Светлый фон
Т Ф

«Бледный от бессонницы, – писал позднее Шпейдель [про Гитлера. – Т.Ф.], – нервно перебирая свои очки и целый набор цветных карандашей, которые он держал между пальцами, он сидел сгорбившись, в то время как фельдмаршалы стояли. Его гипнотическая сила, казалось, иссякла. Он отрывисто и холодно поздоровался. Затем громко и желчно стал выражать свое недовольство по поводу успешной высадки союзников, ответственность за которую он пытался возложить на командующих… С беспощадной откровенностью Роммель заявил, что борьба против превосходящих сил (союзников) в воздухе, на море и суше является безнадежной»138.

Т Ф

После поражения немецкой армии под Сталинградом Эрвин Роммель уже не скрывал своих пессимистических взглядов: война проиграна. «“У Роммеля сдали нервы, он впал в уныние, – раздраженно заметил Гитлер. – А в наши дни, если хочешь чего-то достигнуть, нужно быть оптимистом”. После этих слов судьба Роммеля была предрешена»139.

Из разговора тюремного психиатра Леона Голденсона с генералом СС Зеппом Дитрихом: «Сложно измениться, поменяв род службы. Роммель на самом деле был пехотным генералом. Роммель был поспешен, хотел делать всё сразу, а потом по ходу дела терял интерес. Роммель был моим начальником в Нормандии. Не могу сказать, что Роммель не был хорошим генералом. При удачах он был хорош, при отступлениях впадал в депрессию»140.

 

– Можно мне передышку? Минут пятнадцать? – прохрипел Манфред. По обеспокоенному лицу Лизелотте я поняла, что она волнуется за мужа. Он был очень бледен. Солнце сильно нагрело деревянный домик – не спасали даже закрытые жалюзи.
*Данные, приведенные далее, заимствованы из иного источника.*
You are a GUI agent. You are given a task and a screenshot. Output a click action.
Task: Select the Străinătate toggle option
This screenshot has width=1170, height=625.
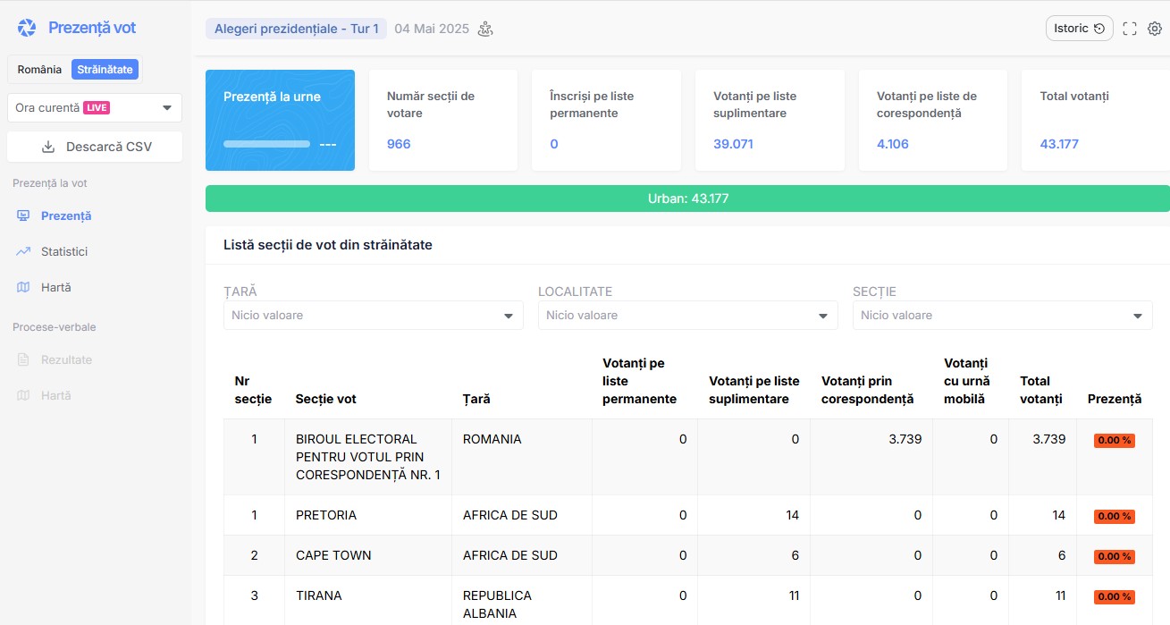point(105,70)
– Нужно заканчивать, мы уже долго его мучаем… – заметил Браверман. – Он слишком сильно болен.

– Но он обещал рассказать про смерть отца…

Отказавшись от чая с печеньем, мы предпочли выйти на улицу. Я сидела на деревянной скамейке, той самой, на которой до этого сидела чета Роммель. Нужно было заканчивать инквизиторскую пытку; и пусть Манфред изо всех сил пытался взять верх над болезнью Паркинсона, на этой стадии это уже было невозможно. Хотя боевой дух, унаследованный Манфредом от отца, был налицо. Тяжело больной пожилой человек, расплывшийся в черном кожаном кресле, действительно был настоящим бойцом. И пусть полем боя была не африканская пустыня, а его собственное тело, он одержал ряд побед даже на моих глазах: было видно, как тяжело дается ему каждое слово. Во всех его цитатах, что я тут использую, многоточия, наполненные его вздохами или неразборчивой бубнежкой, должны стоять практически между всеми словами. Были еще отдельные фрагменты интервью без пояснений, больше похожие на бессмыслицу… Просто неясно, о чем речь. Реплики. Вздохи. Стоны.